The nation of Lithuania, a member of NATO and the E.U., has been happy to host the exiles, including numerous fugitives from Russia and at least two designated by Putin’s regime as “terrorists.” The Lithuanians have dismissed Moscow’s demands to arrest members of the group. “Our history obliges us to welcome such people,” Vytautas Landsbergis, the founding father of modern Lithuania, told me recently in his Vilnius apartment. “The question for us is whether they can liberate Russia from Putin the way we liberated ourselves from the KGB.”
In the spring of 1990, Lithuania became the first Soviet republic to declare its independence from Moscow. Landsbergis signed that declaration, then faced down the Soviet tanks sent to crush the rebellion the following year. More than a dozen demonstrators wound up dead before the Kremlin backed off and let the country break away. Landsbergis, 89, retired long ago. His grandson Gabrielius Landsbergis is now the nation’s Foreign Minister. Between talks with NATO allies in January, he told me Lithuania is honored to offer a “safe space” for Navalny’s organization to envision a Russia beyond Putin.
That Russia could be many years away. Under Russian law, Putin can stay in power at least until 2036, thanks to a constitutional amendment enacted last year. But if the West wants political change in Russia, Navalny writes, “We do not by any means have to wait for Putin’s physical death.” State repression could spark an uprising. Sanctions could instigate a palace coup. At times his letters seem almost impatient for Putin’s Russia to degrade into an absolute dictatorship, because that would raise the risk of regime collapse, Navalny writes, “when the pendulum swings in the other direction.”
There is no telling when that could happen, or how much blood would be spilled in the process. Yet here was Russia’s most famous dissident, once poisoned and now imprisoned, daring the state to do its worst. The paradox helps explain why Navalny decided to return. In exile he would be just another gadfly, too easy for Putin to ignore. In prison he is a reminder of what Russia has become, and a symbol of the freedoms that it lost.
Near the end of our correspondence, I asked Navalny about his regrets. Isn’t Putin better off with him in prison and his movement in exile? “He made things worse for himself,” Navalny replied. “It’s clear that this was a personal, emotional decision on Putin’s part. First I didn’t die from the poison. Then I didn’t turn into a vegetable as the doctors had feared. Then I had the gall not only to return but, once in Russia, to release an investigation about Putin’s own corruption.”

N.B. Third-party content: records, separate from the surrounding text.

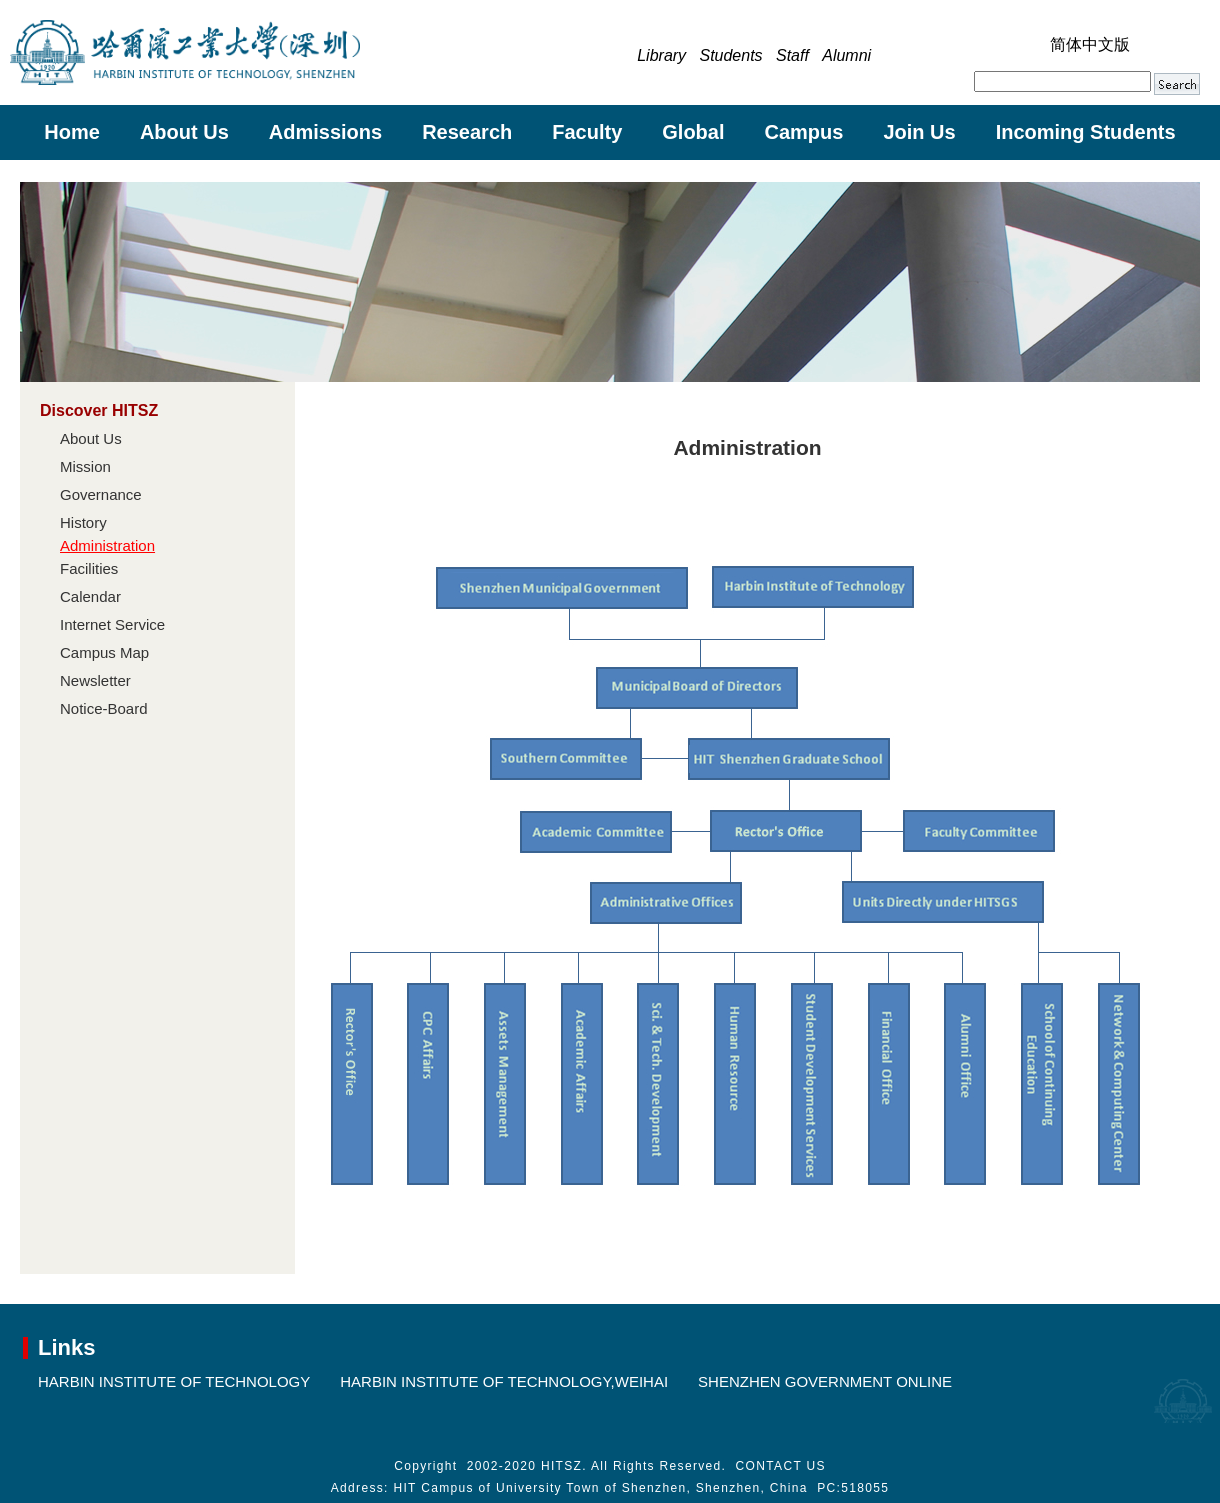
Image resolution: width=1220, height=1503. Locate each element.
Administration (107, 545)
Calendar (90, 596)
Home (72, 132)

If Russia has changed, Navalny has not. His statements still crackle with the same irreverent humor. His foundation remains determined to embarrass the Kremlin and investigate its secrets. “He’s the same,” his wife told me after visiting him in prison last November. “What he’s been through in the last year, it would be enough to break a normal person. But not him. He’s not giving up. Not for a second.”